(Stored records)
BEGIN

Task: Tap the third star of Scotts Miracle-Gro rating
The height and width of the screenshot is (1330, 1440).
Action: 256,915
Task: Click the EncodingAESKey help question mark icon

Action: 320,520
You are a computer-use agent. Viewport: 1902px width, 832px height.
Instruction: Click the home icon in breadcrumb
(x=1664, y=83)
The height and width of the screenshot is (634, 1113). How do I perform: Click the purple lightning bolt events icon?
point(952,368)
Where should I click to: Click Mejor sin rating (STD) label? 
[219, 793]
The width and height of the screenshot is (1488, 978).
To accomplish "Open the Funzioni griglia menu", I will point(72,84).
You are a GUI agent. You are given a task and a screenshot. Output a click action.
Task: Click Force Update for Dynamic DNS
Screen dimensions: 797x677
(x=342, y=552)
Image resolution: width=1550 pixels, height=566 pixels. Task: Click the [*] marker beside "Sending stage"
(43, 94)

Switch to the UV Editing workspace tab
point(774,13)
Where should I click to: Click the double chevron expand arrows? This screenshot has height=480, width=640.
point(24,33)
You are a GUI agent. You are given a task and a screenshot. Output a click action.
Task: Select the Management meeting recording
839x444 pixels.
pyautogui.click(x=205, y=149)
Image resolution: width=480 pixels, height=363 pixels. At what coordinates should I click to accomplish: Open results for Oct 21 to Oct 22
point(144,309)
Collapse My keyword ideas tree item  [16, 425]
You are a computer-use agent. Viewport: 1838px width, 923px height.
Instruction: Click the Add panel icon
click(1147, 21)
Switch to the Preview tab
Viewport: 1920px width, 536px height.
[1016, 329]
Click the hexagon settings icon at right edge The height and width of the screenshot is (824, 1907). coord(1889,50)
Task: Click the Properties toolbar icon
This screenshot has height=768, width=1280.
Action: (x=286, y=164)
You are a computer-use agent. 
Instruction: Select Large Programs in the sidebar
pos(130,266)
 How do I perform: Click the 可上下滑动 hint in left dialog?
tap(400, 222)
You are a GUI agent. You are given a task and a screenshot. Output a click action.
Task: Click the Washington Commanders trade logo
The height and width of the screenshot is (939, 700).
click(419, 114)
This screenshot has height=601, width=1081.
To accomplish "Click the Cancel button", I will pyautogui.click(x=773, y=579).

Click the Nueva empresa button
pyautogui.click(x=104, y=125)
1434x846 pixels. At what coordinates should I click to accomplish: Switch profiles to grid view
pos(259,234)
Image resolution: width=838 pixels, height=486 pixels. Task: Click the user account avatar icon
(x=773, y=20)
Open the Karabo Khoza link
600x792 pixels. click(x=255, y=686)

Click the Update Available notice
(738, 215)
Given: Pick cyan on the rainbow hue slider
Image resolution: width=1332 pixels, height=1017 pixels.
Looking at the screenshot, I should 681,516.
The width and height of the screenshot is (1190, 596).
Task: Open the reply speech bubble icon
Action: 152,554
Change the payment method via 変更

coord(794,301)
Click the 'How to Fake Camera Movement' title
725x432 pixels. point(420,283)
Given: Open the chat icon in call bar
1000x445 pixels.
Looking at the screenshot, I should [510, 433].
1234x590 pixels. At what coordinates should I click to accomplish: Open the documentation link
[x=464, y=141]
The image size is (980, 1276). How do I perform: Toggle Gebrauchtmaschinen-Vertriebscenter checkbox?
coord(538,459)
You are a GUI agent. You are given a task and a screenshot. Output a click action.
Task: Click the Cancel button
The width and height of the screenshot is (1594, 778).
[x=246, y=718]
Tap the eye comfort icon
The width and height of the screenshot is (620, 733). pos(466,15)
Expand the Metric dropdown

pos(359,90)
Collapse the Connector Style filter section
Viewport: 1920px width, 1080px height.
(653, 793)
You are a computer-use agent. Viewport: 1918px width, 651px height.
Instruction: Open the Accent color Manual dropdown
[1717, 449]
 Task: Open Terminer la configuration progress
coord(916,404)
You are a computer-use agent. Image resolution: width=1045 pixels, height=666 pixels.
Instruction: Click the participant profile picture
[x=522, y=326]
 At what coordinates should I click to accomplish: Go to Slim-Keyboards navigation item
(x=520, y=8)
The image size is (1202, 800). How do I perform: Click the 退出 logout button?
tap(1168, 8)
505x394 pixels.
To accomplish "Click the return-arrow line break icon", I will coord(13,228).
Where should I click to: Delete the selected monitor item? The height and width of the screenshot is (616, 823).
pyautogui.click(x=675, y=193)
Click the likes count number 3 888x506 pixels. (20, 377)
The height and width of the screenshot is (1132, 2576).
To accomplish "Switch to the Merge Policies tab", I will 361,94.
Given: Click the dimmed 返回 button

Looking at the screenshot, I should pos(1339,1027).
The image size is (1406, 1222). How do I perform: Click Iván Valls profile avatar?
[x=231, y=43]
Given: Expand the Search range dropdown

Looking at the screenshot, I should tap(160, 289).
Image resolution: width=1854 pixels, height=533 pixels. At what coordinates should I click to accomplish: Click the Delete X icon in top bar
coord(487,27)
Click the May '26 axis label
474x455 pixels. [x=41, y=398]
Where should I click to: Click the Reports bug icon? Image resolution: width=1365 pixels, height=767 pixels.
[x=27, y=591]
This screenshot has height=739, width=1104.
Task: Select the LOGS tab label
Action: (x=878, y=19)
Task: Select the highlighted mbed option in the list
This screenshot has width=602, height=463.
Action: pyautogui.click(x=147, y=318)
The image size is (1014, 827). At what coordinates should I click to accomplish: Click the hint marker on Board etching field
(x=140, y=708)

END

**TASK BRIEF**
Every entry is to be repeated exactly as it stands.

**WRITTEN ANSWER**
Task: Tap the third star of Scotts Miracle-Gro rating
The height and width of the screenshot is (1330, 1440).
Action: 256,915
Task: Click the EncodingAESKey help question mark icon

Action: 320,520
You are a computer-use agent. Viewport: 1902px width, 832px height.
Instruction: Click the home icon in breadcrumb
(x=1664, y=83)
The height and width of the screenshot is (634, 1113). How do I perform: Click the purple lightning bolt events icon?
point(952,368)
Where should I click to: Click Mejor sin rating (STD) label? 
[219, 793]
The width and height of the screenshot is (1488, 978).
To accomplish "Open the Funzioni griglia menu", I will point(72,84).
You are a GUI agent. You are given a task and a screenshot. Output a click action.
Task: Click Force Update for Dynamic DNS
Screen dimensions: 797x677
(x=342, y=552)
Image resolution: width=1550 pixels, height=566 pixels. Task: Click the [*] marker beside "Sending stage"
(43, 94)

Switch to the UV Editing workspace tab
point(774,13)
Where should I click to: Click the double chevron expand arrows? This screenshot has height=480, width=640.
point(24,33)
You are a GUI agent. You are given a task and a screenshot. Output a click action.
Task: Select the Management meeting recording
839x444 pixels.
pyautogui.click(x=205, y=149)
Image resolution: width=480 pixels, height=363 pixels. At what coordinates should I click to accomplish: Open results for Oct 21 to Oct 22
point(144,309)
Collapse My keyword ideas tree item  [16, 425]
You are a computer-use agent. Viewport: 1838px width, 923px height.
Instruction: Click the Add panel icon
click(1147, 21)
Switch to the Preview tab
Viewport: 1920px width, 536px height.
[1016, 329]
Click the hexagon settings icon at right edge The height and width of the screenshot is (824, 1907). coord(1889,50)
Task: Click the Properties toolbar icon
This screenshot has height=768, width=1280.
Action: (x=286, y=164)
You are a computer-use agent. 
Instruction: Select Large Programs in the sidebar
pos(130,266)
 How do I perform: Click the 可上下滑动 hint in left dialog?
tap(400, 222)
You are a GUI agent. You are given a task and a screenshot. Output a click action.
Task: Click the Washington Commanders trade logo
The height and width of the screenshot is (939, 700).
click(419, 114)
This screenshot has height=601, width=1081.
To accomplish "Click the Cancel button", I will pyautogui.click(x=773, y=579).

Click the Nueva empresa button
pyautogui.click(x=104, y=125)
1434x846 pixels. At what coordinates should I click to accomplish: Switch profiles to grid view
pos(259,234)
Image resolution: width=838 pixels, height=486 pixels. Task: Click the user account avatar icon
(x=773, y=20)
Open the Karabo Khoza link
600x792 pixels. click(x=255, y=686)

Click the Update Available notice
(738, 215)
Given: Pick cyan on the rainbow hue slider
Image resolution: width=1332 pixels, height=1017 pixels.
Looking at the screenshot, I should 681,516.
The width and height of the screenshot is (1190, 596).
Task: Open the reply speech bubble icon
Action: 152,554
Change the payment method via 変更

coord(794,301)
Click the 'How to Fake Camera Movement' title
725x432 pixels. point(420,283)
Given: Open the chat icon in call bar
1000x445 pixels.
Looking at the screenshot, I should [510, 433].
1234x590 pixels. At what coordinates should I click to accomplish: Open the documentation link
[x=464, y=141]
The image size is (980, 1276). How do I perform: Toggle Gebrauchtmaschinen-Vertriebscenter checkbox?
coord(538,459)
You are a GUI agent. You are given a task and a screenshot. Output a click action.
Task: Click the Cancel button
The width and height of the screenshot is (1594, 778).
[x=246, y=718]
Tap the eye comfort icon
The width and height of the screenshot is (620, 733). pos(466,15)
Expand the Metric dropdown

pos(359,90)
Collapse the Connector Style filter section
Viewport: 1920px width, 1080px height.
(653, 793)
You are a computer-use agent. Viewport: 1918px width, 651px height.
Instruction: Open the Accent color Manual dropdown
[1717, 449]
 Task: Open Terminer la configuration progress
coord(916,404)
You are a computer-use agent. Image resolution: width=1045 pixels, height=666 pixels.
Instruction: Click the participant profile picture
[x=522, y=326]
 At what coordinates should I click to accomplish: Go to Slim-Keyboards navigation item
(x=520, y=8)
The image size is (1202, 800). How do I perform: Click the 退出 logout button?
tap(1168, 8)
505x394 pixels.
To accomplish "Click the return-arrow line break icon", I will coord(13,228).
Where should I click to: Delete the selected monitor item? The height and width of the screenshot is (616, 823).
pyautogui.click(x=675, y=193)
Click the likes count number 3 888x506 pixels. (20, 377)
The height and width of the screenshot is (1132, 2576).
To accomplish "Switch to the Merge Policies tab", I will 361,94.
Given: Click the dimmed 返回 button

Looking at the screenshot, I should pos(1339,1027).
The image size is (1406, 1222). How do I perform: Click Iván Valls profile avatar?
[x=231, y=43]
Given: Expand the Search range dropdown

Looking at the screenshot, I should tap(160, 289).
Image resolution: width=1854 pixels, height=533 pixels. At what coordinates should I click to accomplish: Click the Delete X icon in top bar
coord(487,27)
Click the May '26 axis label
474x455 pixels. [x=41, y=398]
Where should I click to: Click the Reports bug icon? Image resolution: width=1365 pixels, height=767 pixels.
[x=27, y=591]
This screenshot has height=739, width=1104.
Task: Select the LOGS tab label
Action: (x=878, y=19)
Task: Select the highlighted mbed option in the list
This screenshot has width=602, height=463.
Action: pyautogui.click(x=147, y=318)
The image size is (1014, 827). At what coordinates should I click to accomplish: Click the hint marker on Board etching field
(x=140, y=708)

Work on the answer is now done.